Der Entwurf der CDU/CSU-Fraktion lag — das hat der Vorsitzende des Ausschusses für Wiederaufbau und Wohnungswesen, Herr Abgeordneter Lücke, vorhin bereits betont — schon dem ersten Bundestag vor. Eine Reihe seiner Anliegen ist bereits in der Novelle zum Ersten Wohnungsbaugesetz, d. h. in der Neufassung des Ersten Wohnungsbaugesetzes vom 25. August 1953, berücksichtigt worden. Der unverändert eingebrachte Entwurf hat diesen Umstand nicht berücksichtigt, weil es ihm offenbar weniger auf die gesetzestechnischen Einzelheiten, als vielmehr auf das Prinzip der vorrangigen Förderung der Eigenheime für Familien angekommen ist.

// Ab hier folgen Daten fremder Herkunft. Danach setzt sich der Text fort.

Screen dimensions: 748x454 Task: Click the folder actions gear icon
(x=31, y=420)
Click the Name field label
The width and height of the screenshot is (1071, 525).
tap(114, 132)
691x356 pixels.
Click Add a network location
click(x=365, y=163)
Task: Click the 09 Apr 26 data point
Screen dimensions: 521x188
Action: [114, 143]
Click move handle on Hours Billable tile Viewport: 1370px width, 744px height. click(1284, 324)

Es kann keinem Zweifel unterliegen, daß auch das Erste Wohnungsbaugesetz in seiner Neufassung vom 25. August 1953 die Frage der Sicherung des Vorranges der Schaffung von Einzeleigentum im Wohnungsbau nur ungenügend beantwortet hat. Es wird aber sehr genau zu überlegen sein und in dem Ausschuß geprüft werden müssen, ob der in dem Gesetzentwurf vorgeschlagene Weg, bindend vorzuschreiben, daß Bund, Länder und Gemeinden ihre „für den sozialen Wohnungsbau bestimmten Mittel überwiegend zur Schaffung von Familienheimen zu verwenden" haben — § 1 —, das gesteckte Ziel am besten zu erreichen vermag. Die Fixierung einer derartigen Verpflichtung kann örtlich oder zeitlich entweder ein Zuwenig oder ein Zuviel bedeuten, denn man kann nun einmal trotz aller Wünsche, das Eigentum und das Eigenheim zu fördern, namentlich in Großstädten die Wohnform nicht erzwingen.

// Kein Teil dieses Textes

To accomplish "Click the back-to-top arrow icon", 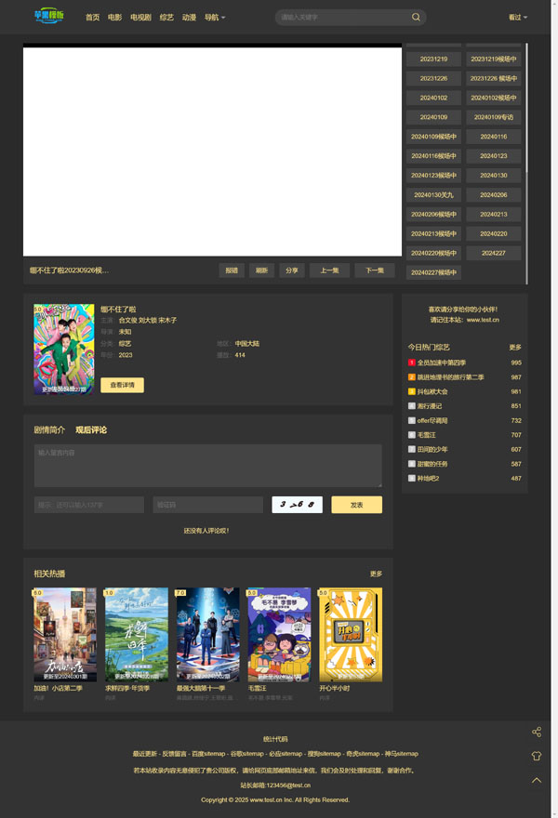I will pos(537,781).
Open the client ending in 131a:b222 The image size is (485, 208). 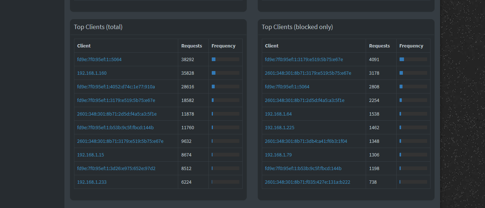[307, 182]
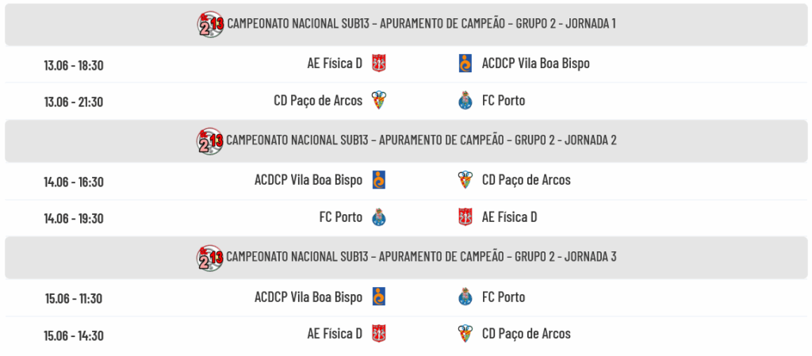Click AE Física D crest in Jornada 1
The image size is (812, 356).
(379, 63)
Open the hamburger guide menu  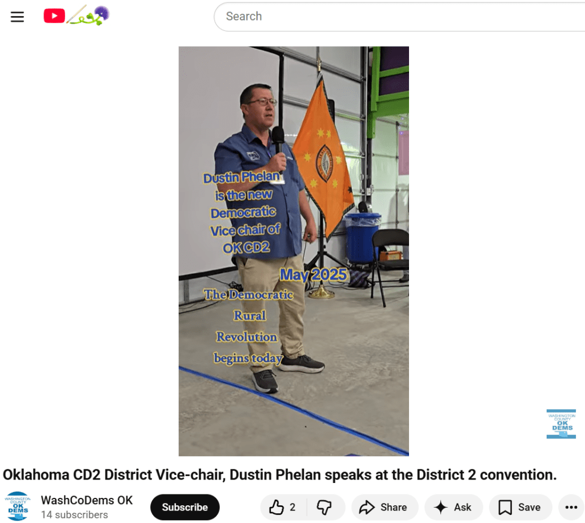click(17, 17)
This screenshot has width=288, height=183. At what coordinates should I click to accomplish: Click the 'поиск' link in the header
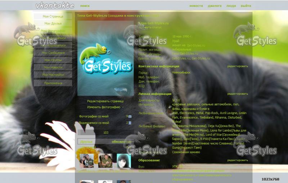tap(85, 6)
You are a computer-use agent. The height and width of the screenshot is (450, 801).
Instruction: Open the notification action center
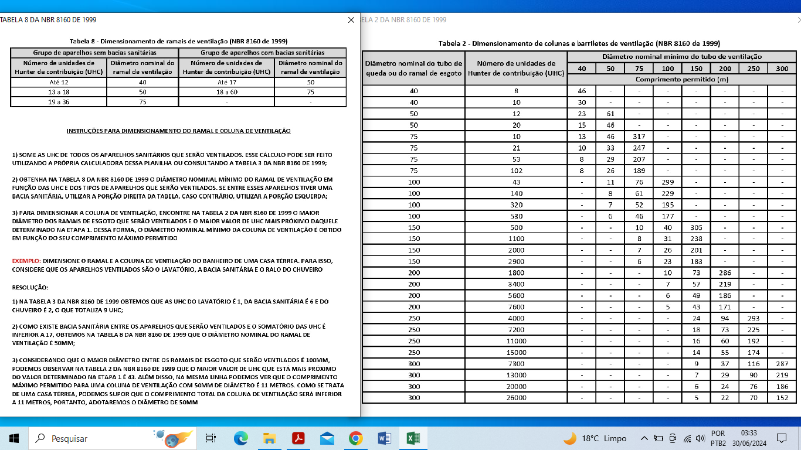(x=781, y=438)
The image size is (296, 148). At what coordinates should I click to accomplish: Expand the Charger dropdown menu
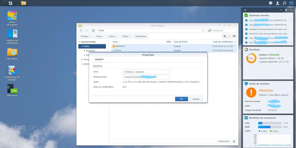pos(86,36)
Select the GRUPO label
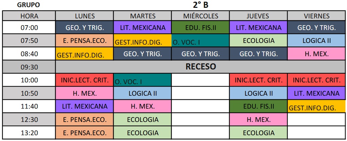Viewport: 347px width, 141px height. click(x=28, y=5)
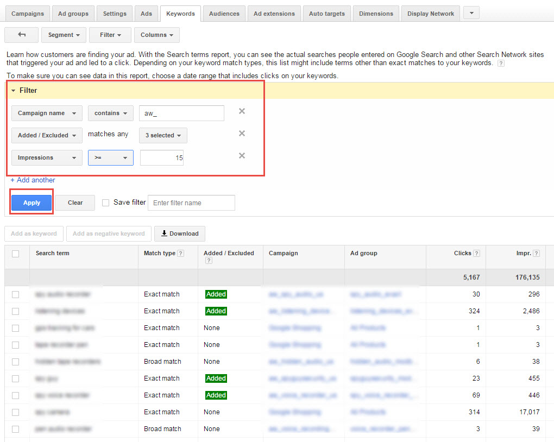The image size is (554, 442).
Task: Click the help icon beside Impr. column
Action: coord(536,254)
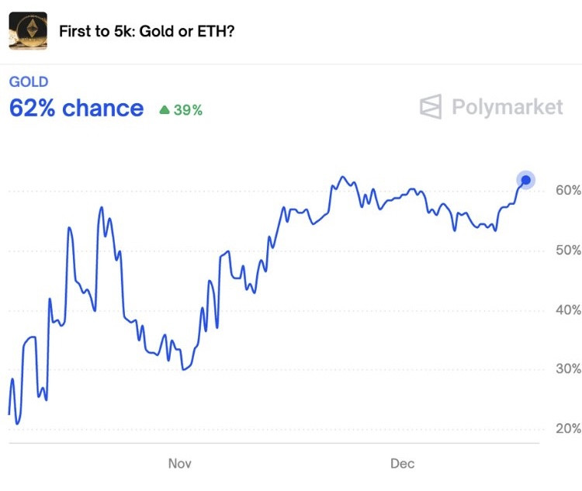The height and width of the screenshot is (491, 582).
Task: Click the Nov label on time axis
Action: tap(179, 464)
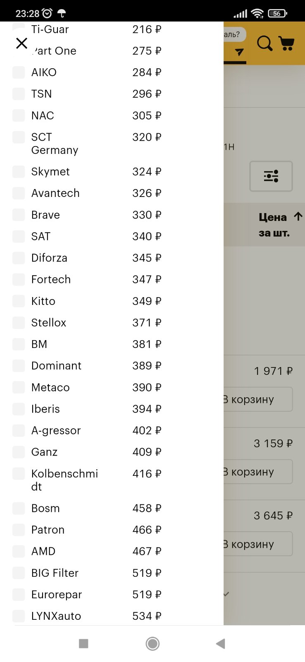Tap the Android recent apps square
Viewport: 305px width, 662px height.
(x=83, y=643)

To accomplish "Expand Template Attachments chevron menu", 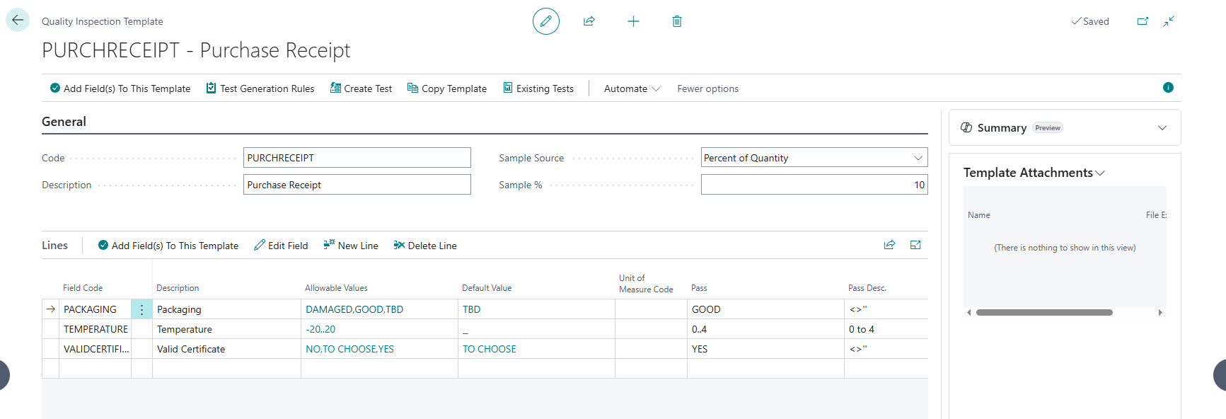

Die Bundesregierung ist daher der Auffassung, daß es dem Ziel des Gesetzentwurfs viel stärker entsprechen würde, die Eigenheimförderung unmittelbar mit der tatsächlichen örtlichen und zeitlichen Bereitschaft zur Schaffung von Eigenheimen bzw. Eigentumswohnungen in den Städten zu verknüpfen. Grundeigentum — das hat auch Herr Lücke in seinen Ausführungen betont — kann nur durch eigene Leistung, durch eigenen Verzicht auf manchen besonderen Wunsch, auf manche Neigung, kurz, wie er es sagte, durch Opfer und Sparen erworben werden, soll es seine volle soziale Rechtfertigung erhalten und in Zeiten ernster Belastungsproben seine politische Stabilisierungsfunktion zugunsten der Erhaltung der Freiheit und Unabhängigkeit erfüllen können.

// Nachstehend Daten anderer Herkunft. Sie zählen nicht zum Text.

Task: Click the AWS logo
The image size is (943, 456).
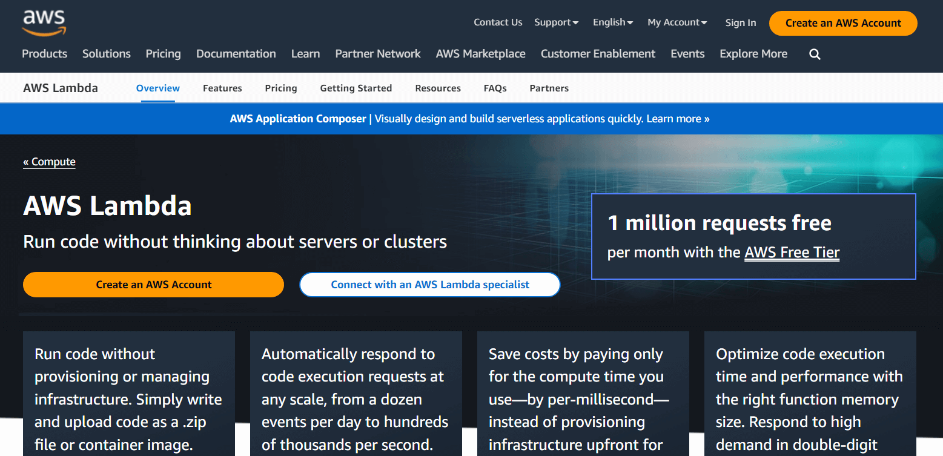Action: [x=42, y=22]
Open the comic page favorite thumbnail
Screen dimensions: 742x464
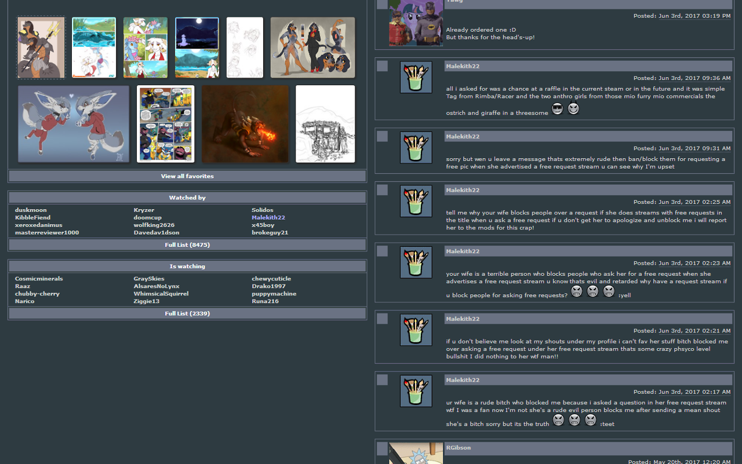pos(166,124)
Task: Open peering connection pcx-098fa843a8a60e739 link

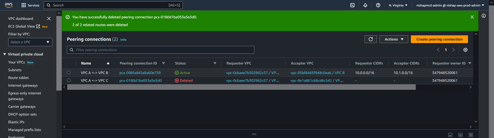Action: 140,73
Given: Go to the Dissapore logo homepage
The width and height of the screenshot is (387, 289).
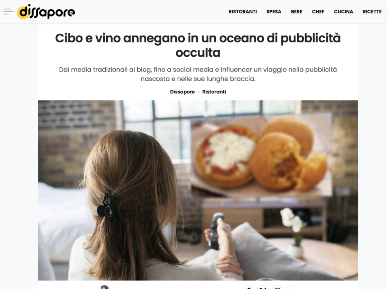Looking at the screenshot, I should point(46,12).
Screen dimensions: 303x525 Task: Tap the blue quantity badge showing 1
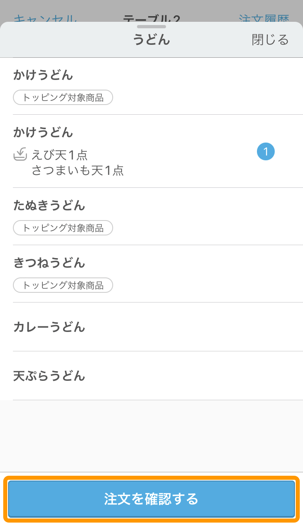[266, 152]
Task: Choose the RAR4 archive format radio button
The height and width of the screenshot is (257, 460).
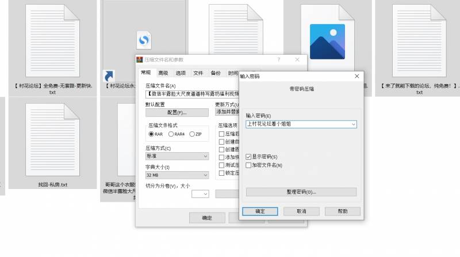Action: point(171,134)
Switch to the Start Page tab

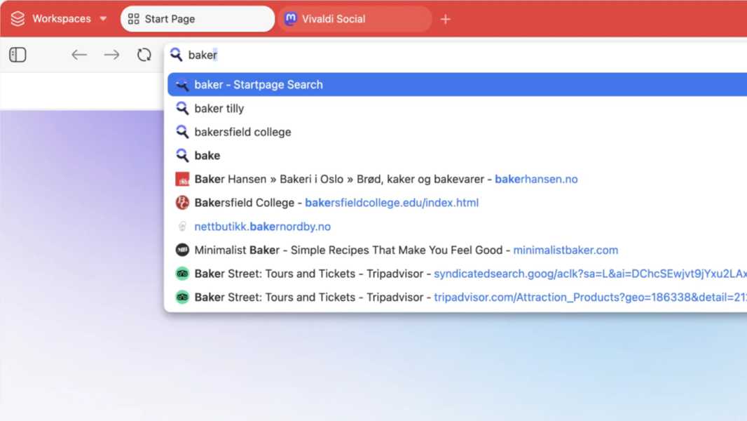tap(198, 18)
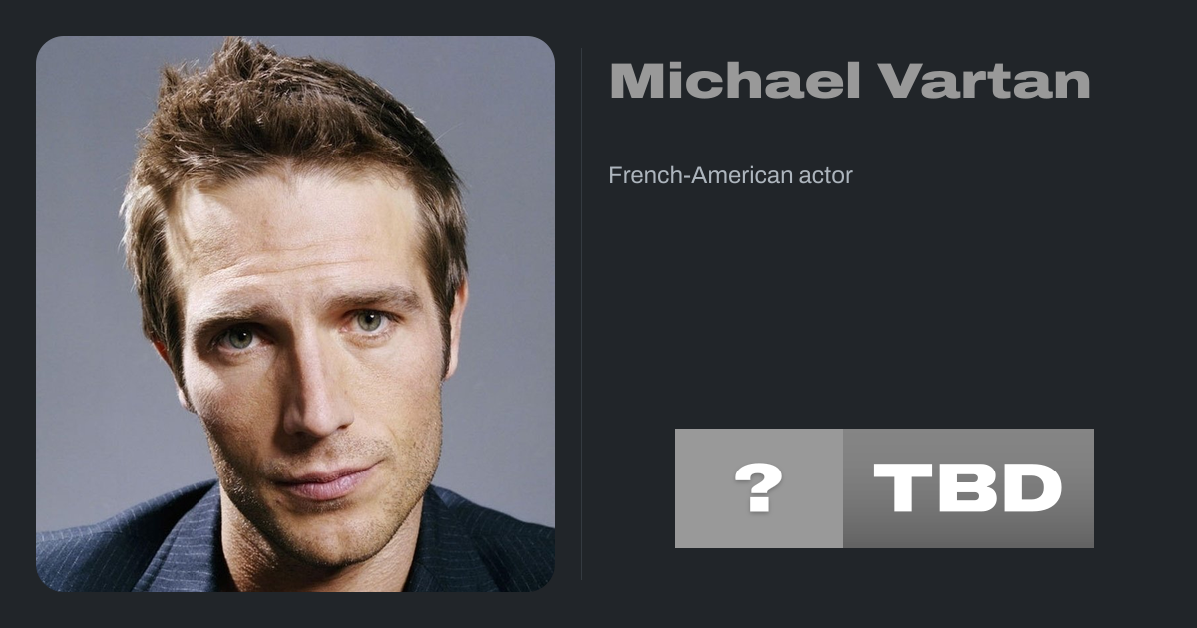Open the portrait photo thumbnail

coord(295,314)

Wird daher eine solche eigene angemessene Sparleistung, ein solches persönliches Opfer zugunsten der Eigentumsbildung für die Familie erbracht, so ist es allerdings die feste Absicht der Bundesregierung, diese Leistung auch unter allen Umständen erfolgreich zum Ergebnis des Eigenheims oder der Eigentumswohnung zu führen.
Sie hat hierfür bereits das Instrument des Wohnungsbausparprämiengesetzes zur Verfügung, das dem Eigenheim- oder Eigentumswohnungsparer zu seiner eigenen Leistung noch zwischen 25 und 35 % als Prämie hinzugewährt. Die Bundesregierung ist gewillt, dieses Sparprämiengesetz in seiner eigentumsfördernden Wirkung noch dadurch zu verstärken, daß sie den Sparern bei Erreichung einer bestimmten, etwa zwischen 17 und 19 % der Gesamtherstellungskosten liegenden effektiven Sparleistung die Priorität in der Bewilligung nachstelliger Förderungsmittel einräumt. Sie wird durch
eine großangelegte Aktion alle Kreise der Bevölkerung, insbesondere unsere heranwachsende Jugend, aber auch die wohnungsuchenden jüngeren und älteren Ehepaare, zum selbstverantwortlichen einzelnen oder gemeinsamen Sparen für dieses schöne, in so außerordentlich weitgehendem Maße von ihr unterstützte und geförderte Ziel aufrufen.
Sie wäre sehr froh, wenn sich dabei insgesamt ein Überwiegen der durch eigene Vorleistungen gerechtfertigten Anrechte auf Eigenheime oder Eigentumswohnungen ergeben würde. Die Bundesregierung glaubt aber, daß es der Erfüllung dieses von ihr sehr ernst verfolgten Wunsches dienlicher ist, nicht von vorfixierten Majoritätsbindungen für öffentliche Förderungsmittel, sondern unmittelbar von den durch intensive Aufklärung erreichbaren Einzelleistungen und Anstrengungen auszugehen.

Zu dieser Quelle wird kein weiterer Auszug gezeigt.